Да, в такие дни Павел Матвеич, когда нападала на него тоска, брал командировку, брал ружье или с Килковым с субботы на воскресенье в поле, в лес стремился, думая: «Авось там ухожусь, пройдет».

А беспричинная тоска эта навещать Павла Матвеича стала часто. Она приходила исподволь, могла прийти в любой час и день, но начиналась всегда с того, что перед Павлом Матвеичем — а он об этом и не думал — начинали мелькать вначале смутно, а затем и в полную меру видения из прожитого. Эпизод ли какой бытовой из жития его в тылу или во втором эшелоне, от которого он и морщился, и отворачивался с досадой, а то прямо поле, развороченное гусеницами танков, а в поле в овсе и васильках солдатик лежит, разметав руки, выронив автомат. У солдатика глаза голубые, не закрылись. Он смотрит в голубое небо, над посеревшим лицом его мельтешат былинки примятого овса, и васильки роняют на губы, на лоб, на глазницы, на окровавленную его шинель поседевшие, но еще голубые свои цветы. Дрогнет Павел Матвеич, встрепенется, а видения все плывут. И тоска душить, душить начинает.

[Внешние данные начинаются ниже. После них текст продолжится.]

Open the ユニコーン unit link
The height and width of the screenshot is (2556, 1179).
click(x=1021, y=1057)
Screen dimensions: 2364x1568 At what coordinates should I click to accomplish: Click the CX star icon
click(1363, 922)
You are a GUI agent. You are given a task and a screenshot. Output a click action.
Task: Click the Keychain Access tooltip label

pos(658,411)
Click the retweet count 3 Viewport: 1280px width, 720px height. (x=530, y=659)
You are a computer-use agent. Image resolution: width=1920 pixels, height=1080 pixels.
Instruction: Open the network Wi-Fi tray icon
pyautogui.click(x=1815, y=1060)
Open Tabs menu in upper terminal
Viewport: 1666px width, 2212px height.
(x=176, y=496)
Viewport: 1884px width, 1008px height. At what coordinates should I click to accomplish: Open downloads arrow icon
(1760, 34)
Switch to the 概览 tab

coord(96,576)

И удивительное самое в этой тоске было то, что начиналась и возникала она тогда, когда что-то смутно, неясно, неразличимо начинало намечаться и вдруг касалось тени Вадима Кушнарева. Раз, сидя на работе, в предчувствии этой тоски, увиделся ему танкист, катящий бочку бензина к оврагу. Он шел и толкал ее перед собою, останавливался, отдыхал и начинал опять толкать перед собою. Павел Матвеич его сразу узнал. Это был тот танкист, которого за линию фронта в тыл пропустил Кушнарев. И только было хотел Павел Матвеич подумать, а поступил бы он так же, как Кушнарев, — как он сам представился ему во весь рост, но уже у края могилы. Павел Матвеич вскрикнул, налил из графина в тонкий стакан себе воды, но пить не мог: дрожала рука, вода расплескивалась, а стакан мелко-мелко позванивал, ударяясь о зубы.